Being a hospitalized patient is one of the few moments in life where we sense our greatest vulnerability. Distracted by illness and not being in our home-comfort zone elevates fear and apprehension. At that moment, the most easing and reassuring words one can hear are “I’m your nurse.” The role of nurse has changed markedly since the time of Florence Nightingale. Not only do we see gender integration, but technology has hurtled nursing beyond the simple “fluff your pillow”. career. It is a profession in the 21st century that must maintain knowledge of medication, alimentation, surgical procedures, and computerized monitoring. Yet, nurses still must be empathetic and sympathetic as they sooth away our worries and distress.

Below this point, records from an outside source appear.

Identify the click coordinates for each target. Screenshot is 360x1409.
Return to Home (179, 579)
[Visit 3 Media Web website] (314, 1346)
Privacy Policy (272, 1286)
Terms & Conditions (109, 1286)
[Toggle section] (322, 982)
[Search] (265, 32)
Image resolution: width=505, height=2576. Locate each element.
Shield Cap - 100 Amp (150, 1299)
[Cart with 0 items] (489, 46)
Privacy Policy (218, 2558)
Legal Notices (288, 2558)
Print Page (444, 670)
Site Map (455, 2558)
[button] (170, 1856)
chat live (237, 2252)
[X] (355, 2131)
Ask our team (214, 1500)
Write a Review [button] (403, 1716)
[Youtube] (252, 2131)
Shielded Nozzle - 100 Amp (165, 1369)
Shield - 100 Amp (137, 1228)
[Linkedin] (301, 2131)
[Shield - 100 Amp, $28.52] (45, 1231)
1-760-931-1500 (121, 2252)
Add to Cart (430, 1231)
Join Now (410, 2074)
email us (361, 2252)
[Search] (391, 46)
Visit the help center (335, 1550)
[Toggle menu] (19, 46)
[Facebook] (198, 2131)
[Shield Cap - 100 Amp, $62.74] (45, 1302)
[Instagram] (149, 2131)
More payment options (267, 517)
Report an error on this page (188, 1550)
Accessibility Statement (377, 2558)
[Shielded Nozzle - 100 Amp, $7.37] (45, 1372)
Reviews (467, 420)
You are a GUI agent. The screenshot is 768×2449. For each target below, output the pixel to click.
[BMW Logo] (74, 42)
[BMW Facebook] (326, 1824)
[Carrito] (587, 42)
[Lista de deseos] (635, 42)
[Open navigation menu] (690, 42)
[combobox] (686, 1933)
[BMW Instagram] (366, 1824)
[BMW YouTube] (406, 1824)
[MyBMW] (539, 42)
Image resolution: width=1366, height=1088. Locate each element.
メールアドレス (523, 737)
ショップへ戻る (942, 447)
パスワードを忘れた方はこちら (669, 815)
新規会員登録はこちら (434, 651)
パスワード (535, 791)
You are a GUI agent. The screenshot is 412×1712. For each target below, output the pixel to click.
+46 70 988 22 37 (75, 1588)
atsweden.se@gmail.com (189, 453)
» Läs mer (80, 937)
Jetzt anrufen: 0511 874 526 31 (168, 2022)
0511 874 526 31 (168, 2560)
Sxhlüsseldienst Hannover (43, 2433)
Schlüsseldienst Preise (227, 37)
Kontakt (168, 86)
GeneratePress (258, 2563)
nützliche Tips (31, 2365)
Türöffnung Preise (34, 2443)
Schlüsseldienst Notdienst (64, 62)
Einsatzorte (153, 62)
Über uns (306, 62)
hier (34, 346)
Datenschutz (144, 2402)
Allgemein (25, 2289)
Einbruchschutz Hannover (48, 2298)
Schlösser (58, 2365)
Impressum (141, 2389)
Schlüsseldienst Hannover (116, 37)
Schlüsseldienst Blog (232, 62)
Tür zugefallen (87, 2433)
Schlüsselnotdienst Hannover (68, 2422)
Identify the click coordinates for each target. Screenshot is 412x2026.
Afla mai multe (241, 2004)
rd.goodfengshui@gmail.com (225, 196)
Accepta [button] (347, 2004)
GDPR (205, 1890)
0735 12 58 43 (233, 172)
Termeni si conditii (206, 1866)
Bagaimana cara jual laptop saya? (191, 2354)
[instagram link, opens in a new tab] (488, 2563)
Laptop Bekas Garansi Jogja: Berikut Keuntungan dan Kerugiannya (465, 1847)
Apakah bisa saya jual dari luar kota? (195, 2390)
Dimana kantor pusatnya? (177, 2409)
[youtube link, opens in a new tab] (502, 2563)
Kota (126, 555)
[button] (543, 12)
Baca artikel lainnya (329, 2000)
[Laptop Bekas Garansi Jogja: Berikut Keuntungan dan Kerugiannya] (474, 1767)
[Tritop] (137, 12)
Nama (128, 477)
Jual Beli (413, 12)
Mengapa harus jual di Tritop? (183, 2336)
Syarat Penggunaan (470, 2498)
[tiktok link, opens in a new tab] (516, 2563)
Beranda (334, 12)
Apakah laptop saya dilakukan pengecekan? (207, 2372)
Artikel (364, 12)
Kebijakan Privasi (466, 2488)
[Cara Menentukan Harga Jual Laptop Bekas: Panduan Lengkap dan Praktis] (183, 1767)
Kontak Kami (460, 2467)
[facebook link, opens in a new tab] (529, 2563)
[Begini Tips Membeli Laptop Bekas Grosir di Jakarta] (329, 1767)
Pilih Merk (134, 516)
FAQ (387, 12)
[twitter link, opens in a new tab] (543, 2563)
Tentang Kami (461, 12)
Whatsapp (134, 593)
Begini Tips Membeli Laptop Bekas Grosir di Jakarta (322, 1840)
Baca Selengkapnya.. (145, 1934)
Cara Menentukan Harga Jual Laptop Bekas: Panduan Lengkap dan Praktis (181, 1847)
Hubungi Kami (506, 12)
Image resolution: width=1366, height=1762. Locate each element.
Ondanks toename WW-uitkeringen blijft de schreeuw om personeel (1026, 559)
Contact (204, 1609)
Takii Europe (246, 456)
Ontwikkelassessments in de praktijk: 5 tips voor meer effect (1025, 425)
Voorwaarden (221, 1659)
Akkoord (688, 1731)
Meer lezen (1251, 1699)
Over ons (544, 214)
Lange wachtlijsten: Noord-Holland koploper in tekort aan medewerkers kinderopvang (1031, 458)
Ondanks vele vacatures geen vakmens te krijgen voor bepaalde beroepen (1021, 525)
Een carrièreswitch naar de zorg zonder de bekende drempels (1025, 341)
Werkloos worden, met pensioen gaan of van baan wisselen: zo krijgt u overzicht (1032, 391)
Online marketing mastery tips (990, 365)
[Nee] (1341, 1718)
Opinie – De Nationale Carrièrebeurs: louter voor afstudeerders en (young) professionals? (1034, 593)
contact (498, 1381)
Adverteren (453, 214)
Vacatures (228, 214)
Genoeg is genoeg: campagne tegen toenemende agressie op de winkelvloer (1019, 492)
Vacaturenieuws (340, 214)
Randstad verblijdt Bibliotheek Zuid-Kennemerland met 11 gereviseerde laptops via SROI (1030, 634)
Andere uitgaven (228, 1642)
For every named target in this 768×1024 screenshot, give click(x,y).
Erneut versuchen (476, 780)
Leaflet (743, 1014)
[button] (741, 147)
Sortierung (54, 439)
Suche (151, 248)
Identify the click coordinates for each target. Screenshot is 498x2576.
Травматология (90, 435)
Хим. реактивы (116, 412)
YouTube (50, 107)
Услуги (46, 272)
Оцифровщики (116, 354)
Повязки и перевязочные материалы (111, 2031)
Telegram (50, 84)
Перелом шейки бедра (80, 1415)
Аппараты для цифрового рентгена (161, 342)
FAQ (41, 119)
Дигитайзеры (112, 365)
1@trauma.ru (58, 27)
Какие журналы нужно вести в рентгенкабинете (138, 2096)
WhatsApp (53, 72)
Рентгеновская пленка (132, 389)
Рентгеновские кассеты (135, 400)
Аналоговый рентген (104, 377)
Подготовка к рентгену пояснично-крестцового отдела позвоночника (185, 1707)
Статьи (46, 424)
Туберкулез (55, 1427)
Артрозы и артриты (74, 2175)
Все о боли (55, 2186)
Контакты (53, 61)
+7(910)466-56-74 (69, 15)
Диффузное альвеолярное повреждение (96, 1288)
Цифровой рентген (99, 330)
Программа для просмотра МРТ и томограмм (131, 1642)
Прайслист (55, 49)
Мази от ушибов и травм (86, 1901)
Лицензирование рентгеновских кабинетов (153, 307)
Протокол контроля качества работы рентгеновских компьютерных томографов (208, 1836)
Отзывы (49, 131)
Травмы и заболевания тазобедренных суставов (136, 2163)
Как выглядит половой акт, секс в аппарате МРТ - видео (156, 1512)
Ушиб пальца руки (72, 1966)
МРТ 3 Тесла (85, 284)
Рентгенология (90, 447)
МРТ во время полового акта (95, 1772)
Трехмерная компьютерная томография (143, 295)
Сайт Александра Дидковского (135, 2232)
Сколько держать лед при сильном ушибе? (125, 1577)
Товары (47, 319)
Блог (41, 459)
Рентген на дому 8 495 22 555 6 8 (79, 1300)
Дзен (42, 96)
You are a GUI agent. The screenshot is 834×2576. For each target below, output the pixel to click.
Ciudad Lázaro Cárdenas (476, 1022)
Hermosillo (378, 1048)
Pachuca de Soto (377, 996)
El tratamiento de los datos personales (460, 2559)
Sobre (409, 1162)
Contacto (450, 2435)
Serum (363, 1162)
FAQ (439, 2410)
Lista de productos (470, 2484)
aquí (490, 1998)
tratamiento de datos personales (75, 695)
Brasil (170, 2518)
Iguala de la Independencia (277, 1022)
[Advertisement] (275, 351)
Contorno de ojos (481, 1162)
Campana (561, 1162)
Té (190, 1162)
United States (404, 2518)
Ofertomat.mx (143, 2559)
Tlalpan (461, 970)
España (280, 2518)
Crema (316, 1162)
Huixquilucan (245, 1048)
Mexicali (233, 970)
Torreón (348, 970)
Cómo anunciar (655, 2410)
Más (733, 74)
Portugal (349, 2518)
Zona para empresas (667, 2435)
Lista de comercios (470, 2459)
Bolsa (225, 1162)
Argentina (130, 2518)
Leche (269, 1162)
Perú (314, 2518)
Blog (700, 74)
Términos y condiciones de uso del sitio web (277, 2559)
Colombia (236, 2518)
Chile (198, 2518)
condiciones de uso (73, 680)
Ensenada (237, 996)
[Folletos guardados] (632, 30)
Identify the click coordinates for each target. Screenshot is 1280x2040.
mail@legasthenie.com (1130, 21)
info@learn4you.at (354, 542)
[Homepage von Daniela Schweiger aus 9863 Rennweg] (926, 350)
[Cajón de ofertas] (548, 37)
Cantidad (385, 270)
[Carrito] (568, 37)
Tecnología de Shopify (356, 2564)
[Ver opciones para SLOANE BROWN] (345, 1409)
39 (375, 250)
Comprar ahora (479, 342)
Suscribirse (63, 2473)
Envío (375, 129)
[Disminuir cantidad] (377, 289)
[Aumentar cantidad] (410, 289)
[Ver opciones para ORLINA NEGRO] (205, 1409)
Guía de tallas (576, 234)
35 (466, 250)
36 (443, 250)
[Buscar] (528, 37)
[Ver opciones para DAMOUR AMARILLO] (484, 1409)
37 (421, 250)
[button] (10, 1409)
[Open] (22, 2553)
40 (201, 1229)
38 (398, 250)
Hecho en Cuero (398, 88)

Their skills are honed with time and are invaluable in the healing process.
Nursing is not stress-free, and requires not only continual interaction with patients, but also doctors, families, pharmacists, social workers, discharge planners, and Administrators. Coordinating all of this is an expertise I know is not outrightly appreciated.
One of my home-bound patients was hospitalized at Henry Mayo Newhall Memorial Hospital (HMNMH) with a complex medical problem requiring surgery and a stay in the Intensive Care Unit. After “turning the corner”, she was transferred to a regular unit for her final recuperation before discharge. Discussing her improving symptoms during “rounds”, she stopped me before leaving and said: “I just want to let you know how ‘synchronized’ and wonderful the care has been by the two nurses on duty today”. She had felt the care at HMNMH was good, but she wanted to emphasize that day how her nurses were especially “professional and outstanding”.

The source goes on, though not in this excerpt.